Hallucination of inappropriate RADS categories (E2a) occurred more frequently with prompt-0 across all 3 chatbots. However, this error rate decreased to zero for Claude-2 when using prompt-2, a trend not seen with GPT-3.5 or GPT-4. A recurrent E2a error in LI-RADS was the obsolete category LR-5V from the 2014 version, now superseded by LR-TIV in subsequent editions [23,24]. Furthermore, hallucination of invalid RADS criteria (E2b) was more prevalent than that of E2a. For instance, the LI-RADS second question response stating “T2 marked hyperintensity is a feature commonly associated with hepatocellular carcinoma (HCC)” is inaccurate, as T2-marked hyperintensity is characteristic of hemangioma and not hepatocellular carcinoma. Despite initial higher E2b rates, Claude-2 demonstrated a substantial reduction with prompt-2 (105 to 38 instances), exceeding the decrement seen with GPT-4 (71 to 57 instances).

Regarding reasoning error, incorrect RADS category reasoning (E3b) was the most frequent error but decreased for all chatbots with prompt-1 and prompt-2 versus prompt-0. Claude-2 reduced errors by almost half with prompt-2, while the GPT-4 decrease was less pronounced. Lesion signal interpretation errors (E3ai) included misinterpreting hypointensity on diffusion-weighted imaging as “restricted diffusion,” rather than facilitated diffusion. Lesion size reasoning errors (E3aii) occurred in 34 of 1440 cases, predominantly by Claude-2 (25/34, 73.5%), especially in systems such as Lung-RADS and LI-RADS where size is critical for categorization. Examples were attributing a 12-mm pulmonary nodule to the ≥6-mm but <8-mm range, or assigning a hepatic lesion measuring 2.3 cm × 1.5 cm to the 10- to 19-mm category. Reasoning enhancement errors (E3aiii) were exclusive to Claude-2 in O-RADS, where enhancement significantly impacts categorization. Misclassifying images at 40 seconds postcontrast as early or delayed enhancement exemplifies this error.

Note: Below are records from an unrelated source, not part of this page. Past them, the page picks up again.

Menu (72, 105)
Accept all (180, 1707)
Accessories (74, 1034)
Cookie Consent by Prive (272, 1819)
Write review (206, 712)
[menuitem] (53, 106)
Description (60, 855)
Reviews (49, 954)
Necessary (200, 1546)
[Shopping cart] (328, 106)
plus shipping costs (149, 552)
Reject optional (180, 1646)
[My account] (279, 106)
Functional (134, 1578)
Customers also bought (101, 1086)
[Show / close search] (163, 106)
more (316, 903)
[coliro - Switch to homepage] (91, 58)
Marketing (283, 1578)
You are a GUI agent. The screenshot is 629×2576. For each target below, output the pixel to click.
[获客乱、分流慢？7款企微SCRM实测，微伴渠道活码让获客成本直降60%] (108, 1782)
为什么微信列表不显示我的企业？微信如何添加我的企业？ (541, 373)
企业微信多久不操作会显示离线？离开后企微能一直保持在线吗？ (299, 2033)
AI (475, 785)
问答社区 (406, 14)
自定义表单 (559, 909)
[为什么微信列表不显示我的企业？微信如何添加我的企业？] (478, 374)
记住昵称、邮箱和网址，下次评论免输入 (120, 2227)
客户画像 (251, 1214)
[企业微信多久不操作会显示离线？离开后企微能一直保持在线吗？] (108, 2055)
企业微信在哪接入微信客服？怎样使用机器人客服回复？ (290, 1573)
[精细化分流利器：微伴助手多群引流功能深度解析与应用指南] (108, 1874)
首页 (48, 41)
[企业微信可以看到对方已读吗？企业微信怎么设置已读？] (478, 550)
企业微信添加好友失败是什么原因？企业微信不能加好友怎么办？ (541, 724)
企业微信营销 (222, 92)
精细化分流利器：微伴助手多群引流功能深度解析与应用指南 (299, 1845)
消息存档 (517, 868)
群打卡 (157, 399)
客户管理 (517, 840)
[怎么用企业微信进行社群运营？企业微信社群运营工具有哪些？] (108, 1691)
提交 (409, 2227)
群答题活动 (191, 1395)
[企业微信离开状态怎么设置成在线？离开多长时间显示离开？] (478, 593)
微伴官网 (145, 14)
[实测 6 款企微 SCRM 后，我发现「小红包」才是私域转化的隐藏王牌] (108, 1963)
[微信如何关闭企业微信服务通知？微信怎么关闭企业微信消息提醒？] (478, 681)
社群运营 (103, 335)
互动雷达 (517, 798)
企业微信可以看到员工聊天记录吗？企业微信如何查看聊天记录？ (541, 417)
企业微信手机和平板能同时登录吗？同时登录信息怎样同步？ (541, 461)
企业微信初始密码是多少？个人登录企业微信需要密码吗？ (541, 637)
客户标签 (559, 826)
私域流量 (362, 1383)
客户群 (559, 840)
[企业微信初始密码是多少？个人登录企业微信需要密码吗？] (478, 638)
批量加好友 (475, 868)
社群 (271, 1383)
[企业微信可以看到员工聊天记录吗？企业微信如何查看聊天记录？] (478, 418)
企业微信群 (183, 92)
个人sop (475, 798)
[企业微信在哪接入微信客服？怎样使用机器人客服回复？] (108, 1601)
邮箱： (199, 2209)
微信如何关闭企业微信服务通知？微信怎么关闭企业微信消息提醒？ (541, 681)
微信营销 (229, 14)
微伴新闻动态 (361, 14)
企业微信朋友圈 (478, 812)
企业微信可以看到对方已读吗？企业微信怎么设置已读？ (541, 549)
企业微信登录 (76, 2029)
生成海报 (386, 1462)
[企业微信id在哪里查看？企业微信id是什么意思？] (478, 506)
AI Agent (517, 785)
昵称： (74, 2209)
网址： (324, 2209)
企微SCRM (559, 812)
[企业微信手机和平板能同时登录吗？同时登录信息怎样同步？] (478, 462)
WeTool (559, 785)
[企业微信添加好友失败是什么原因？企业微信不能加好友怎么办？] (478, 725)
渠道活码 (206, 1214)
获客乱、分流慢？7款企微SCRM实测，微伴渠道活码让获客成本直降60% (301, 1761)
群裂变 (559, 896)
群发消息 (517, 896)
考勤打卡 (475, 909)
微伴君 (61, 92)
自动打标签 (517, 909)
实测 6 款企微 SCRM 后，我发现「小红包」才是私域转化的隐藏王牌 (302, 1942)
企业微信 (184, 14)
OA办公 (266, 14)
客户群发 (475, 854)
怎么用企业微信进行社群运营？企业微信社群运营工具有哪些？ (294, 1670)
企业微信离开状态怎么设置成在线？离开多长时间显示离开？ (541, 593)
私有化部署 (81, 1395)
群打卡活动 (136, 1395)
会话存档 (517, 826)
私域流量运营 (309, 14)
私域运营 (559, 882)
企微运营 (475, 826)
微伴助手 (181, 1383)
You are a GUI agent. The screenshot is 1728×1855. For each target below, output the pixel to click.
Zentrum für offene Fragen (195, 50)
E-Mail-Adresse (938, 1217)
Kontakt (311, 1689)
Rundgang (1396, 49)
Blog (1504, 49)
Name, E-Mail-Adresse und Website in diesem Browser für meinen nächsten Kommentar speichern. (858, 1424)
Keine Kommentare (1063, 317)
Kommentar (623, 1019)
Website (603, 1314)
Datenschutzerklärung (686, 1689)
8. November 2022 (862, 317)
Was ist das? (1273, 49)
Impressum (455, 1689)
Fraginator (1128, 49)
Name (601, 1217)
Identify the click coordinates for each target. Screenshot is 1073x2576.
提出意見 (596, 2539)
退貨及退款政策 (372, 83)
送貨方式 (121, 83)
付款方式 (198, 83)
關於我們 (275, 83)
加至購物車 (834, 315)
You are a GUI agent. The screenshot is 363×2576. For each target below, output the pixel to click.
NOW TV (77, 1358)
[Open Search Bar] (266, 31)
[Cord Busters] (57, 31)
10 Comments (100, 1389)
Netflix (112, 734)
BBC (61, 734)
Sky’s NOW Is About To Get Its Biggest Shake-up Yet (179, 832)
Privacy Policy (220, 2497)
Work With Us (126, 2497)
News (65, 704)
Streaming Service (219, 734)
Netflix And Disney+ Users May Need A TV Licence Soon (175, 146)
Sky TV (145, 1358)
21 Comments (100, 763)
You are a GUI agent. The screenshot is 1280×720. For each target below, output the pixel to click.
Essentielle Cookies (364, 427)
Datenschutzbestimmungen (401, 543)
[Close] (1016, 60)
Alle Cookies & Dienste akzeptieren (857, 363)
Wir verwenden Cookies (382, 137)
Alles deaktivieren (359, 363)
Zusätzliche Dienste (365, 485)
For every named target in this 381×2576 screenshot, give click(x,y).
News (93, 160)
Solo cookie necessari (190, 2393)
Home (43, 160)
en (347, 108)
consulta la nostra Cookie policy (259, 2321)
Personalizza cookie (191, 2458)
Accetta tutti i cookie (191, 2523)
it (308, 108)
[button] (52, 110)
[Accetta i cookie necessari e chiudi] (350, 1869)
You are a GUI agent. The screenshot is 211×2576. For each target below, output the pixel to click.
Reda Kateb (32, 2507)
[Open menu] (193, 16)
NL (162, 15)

Explanatory errors (E4) including incorrect RADS category definitions (E4a) and inappropriate management recommendations (E4b) also substantially declined with prompt-1 and prompt-2. For instance, in the first Lung-RADS question response, the statement “The 4X designation indicates infectious/inflammatory etiology is suspected.” is incorrect. Lung-RADS 4X means category 3 or 4 nodules with additional features or imaging findings that increase suspicion of lung cancer [18].

Discussion Principal Findings

In this study, we evaluated the performance of 3 chatbots—GPT-3.5, GPT-4, and Claude-2—in categorizing radiological findings according to RADS criteria. Using 3 levels of prompts providing increasing structure, examples, and domain knowledge, the chatbots’ accuracies and consistencies were quantified across 30 cases. The best performance was achieved by Claude-2 when provided with few-shot prompting and the RADS criteria PDFs. Interestingly, the chatbots tended to categorize better for the relatively older LI-RADS version 2018 criteria in contrast to the more recent Lung-RADS version 2022 and O-RADS guidelines published after the chatbots’ training cutoff.

The incorporation of RADS, which standardizes reporting in radiology, has been a significant advancement, although the multiplicity and complexity of these systems impose a steep learning curve for radiologists [13]. Even for subspecialized radiologists at tertiary hospitals, mastering the numerous RADS guidelines poses challenges, requiring familiarity with the lexicons, regular application in daily practice, and ongoing learning to remain current with new versions. While previous studies have shown that LLMs could assist radiologists in various tasks [2-5,7,11], their performance at RADS categorization from imaging findings is untested. We therefore evaluated LLMs for focused RADS categorization of testing cases.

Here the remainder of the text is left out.